• AIM OF THE EXERCISE: Recast every line of the items below as a Markdown table with two columns, "No." for the row number and "Line" for the line itself, leaving out blank lines. Omit the pictures from the table.

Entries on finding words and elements
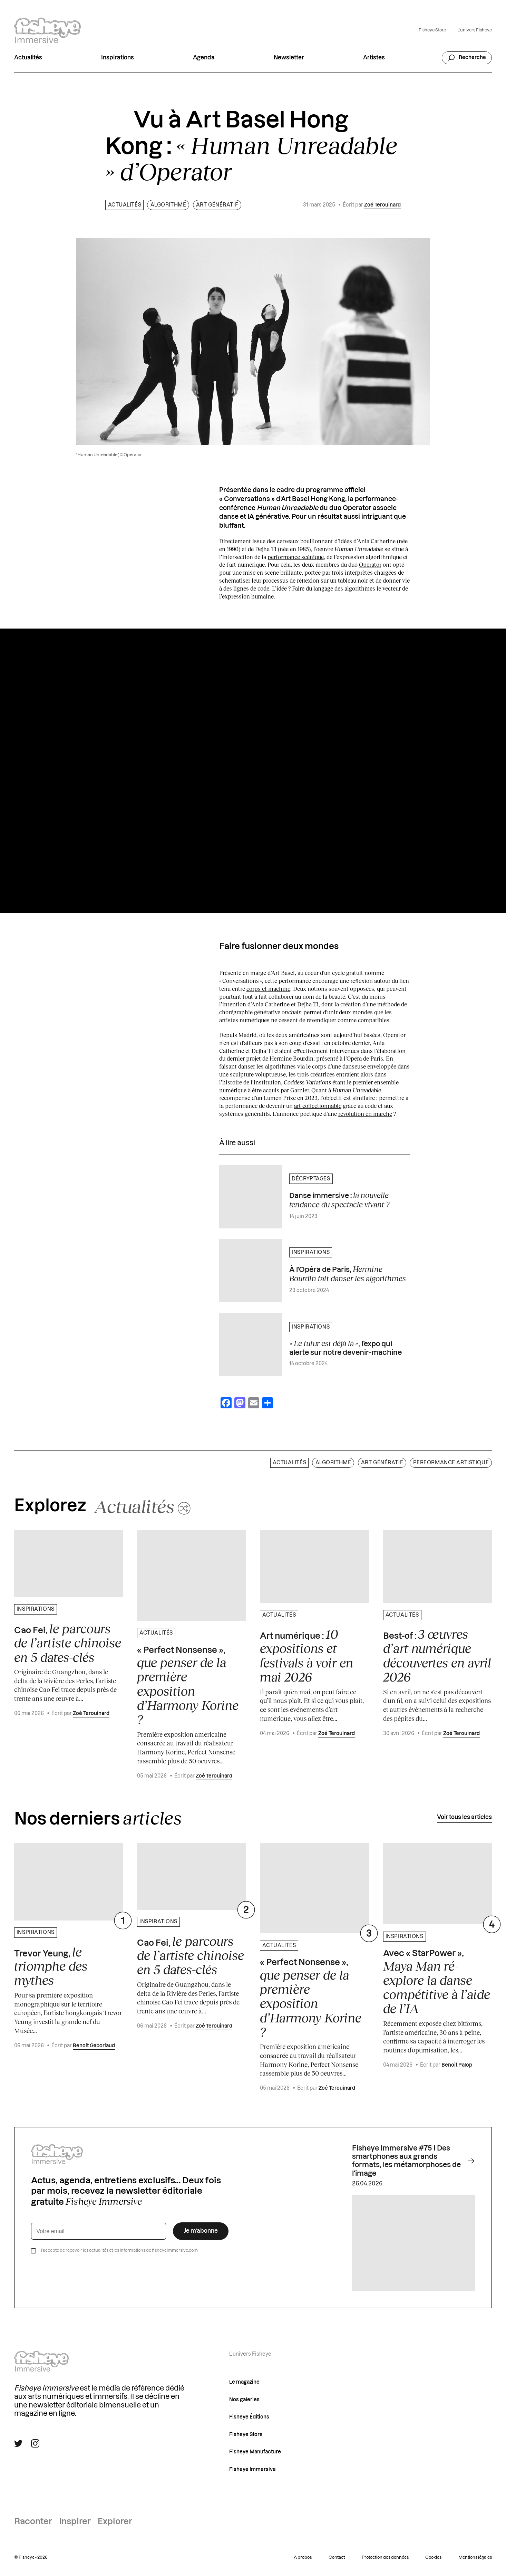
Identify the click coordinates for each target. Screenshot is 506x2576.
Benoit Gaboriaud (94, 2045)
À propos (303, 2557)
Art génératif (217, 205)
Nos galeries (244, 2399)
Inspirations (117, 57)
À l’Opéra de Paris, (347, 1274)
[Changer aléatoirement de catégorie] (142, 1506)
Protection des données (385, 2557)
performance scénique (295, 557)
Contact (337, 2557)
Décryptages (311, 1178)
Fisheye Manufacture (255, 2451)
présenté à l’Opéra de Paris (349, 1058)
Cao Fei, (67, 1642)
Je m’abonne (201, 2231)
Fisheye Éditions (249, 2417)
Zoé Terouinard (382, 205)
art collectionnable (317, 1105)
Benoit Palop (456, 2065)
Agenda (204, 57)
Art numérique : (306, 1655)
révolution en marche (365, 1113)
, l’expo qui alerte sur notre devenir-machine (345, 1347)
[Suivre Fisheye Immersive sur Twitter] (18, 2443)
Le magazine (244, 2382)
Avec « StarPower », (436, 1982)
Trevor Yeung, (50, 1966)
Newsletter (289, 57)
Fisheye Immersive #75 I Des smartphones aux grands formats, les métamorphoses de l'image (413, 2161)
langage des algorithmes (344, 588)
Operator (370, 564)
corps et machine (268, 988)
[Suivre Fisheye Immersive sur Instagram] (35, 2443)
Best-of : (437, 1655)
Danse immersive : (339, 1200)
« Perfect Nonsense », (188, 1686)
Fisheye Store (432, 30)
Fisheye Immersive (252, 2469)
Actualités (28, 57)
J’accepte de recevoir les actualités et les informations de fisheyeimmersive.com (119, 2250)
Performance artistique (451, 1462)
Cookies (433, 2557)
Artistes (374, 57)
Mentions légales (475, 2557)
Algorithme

• FINAL RESULT:
| No. | Line |
|---|---|
| 1 | Identify the click coordinates for each target. Screenshot is 506x2576. |
| 2 | Benoit Gaboriaud (94, 2045) |
| 3 | À propos (303, 2557) |
| 4 | Art génératif (217, 205) |
| 5 | Nos galeries (244, 2399) |
| 6 | Inspirations (117, 57) |
| 7 | À l’Opéra de Paris, (347, 1274) |
| 8 | [Changer aléatoirement de catégorie] (142, 1506) |
| 9 | Protection des données (385, 2557) |
| 10 | performance scénique (295, 557) |
| 11 | Contact (337, 2557) |
| 12 | Décryptages (311, 1178) |
| 13 | Fisheye Manufacture (255, 2451) |
| 14 | présenté à l’Opéra de Paris (349, 1058) |
| 15 | Cao Fei, (67, 1642) |
| 16 | Je m’abonne (201, 2231) |
| 17 | Fisheye Éditions (249, 2417) |
| 18 | Zoé Terouinard (382, 205) |
| 19 | art collectionnable (317, 1105) |
| 20 | Benoit Palop (456, 2065) |
| 21 | Agenda (204, 57) |
| 22 | Art numérique : (306, 1655) |
| 23 | révolution en marche (365, 1113) |
| 24 | , l’expo qui alerte sur notre devenir-machine (345, 1347) |
| 25 | [Suivre Fisheye Immersive sur Twitter] (18, 2443) |
| 26 | Le magazine (244, 2382) |
| 27 | Avec « StarPower », (436, 1982) |
| 28 | Trevor Yeung, (50, 1966) |
| 29 | Newsletter (289, 57) |
| 30 | Fisheye Immersive #75 I Des smartphones aux grands formats, les métamorphoses de l'image (413, 2161) |
| 31 | langage des algorithmes (344, 588) |
| 32 | Operator (370, 564) |
| 33 | corps et machine (268, 988) |
| 34 | [Suivre Fisheye Immersive sur Instagram] (35, 2443) |
| 35 | Best-of : (437, 1655) |
| 36 | Danse immersive : (339, 1200) |
| 37 | « Perfect Nonsense », (188, 1686) |
| 38 | Fisheye Store (432, 30) |
| 39 | Fisheye Immersive (252, 2469) |
| 40 | Actualités (28, 57) |
| 41 | J’accepte de recevoir les actualités et les informations de fisheyeimmersive.com (119, 2250) |
| 42 | Performance artistique (451, 1462) |
| 43 | Cookies (433, 2557) |
| 44 | Artistes (374, 57) |
| 45 | Mentions légales (475, 2557) |
| 46 | Algorithme |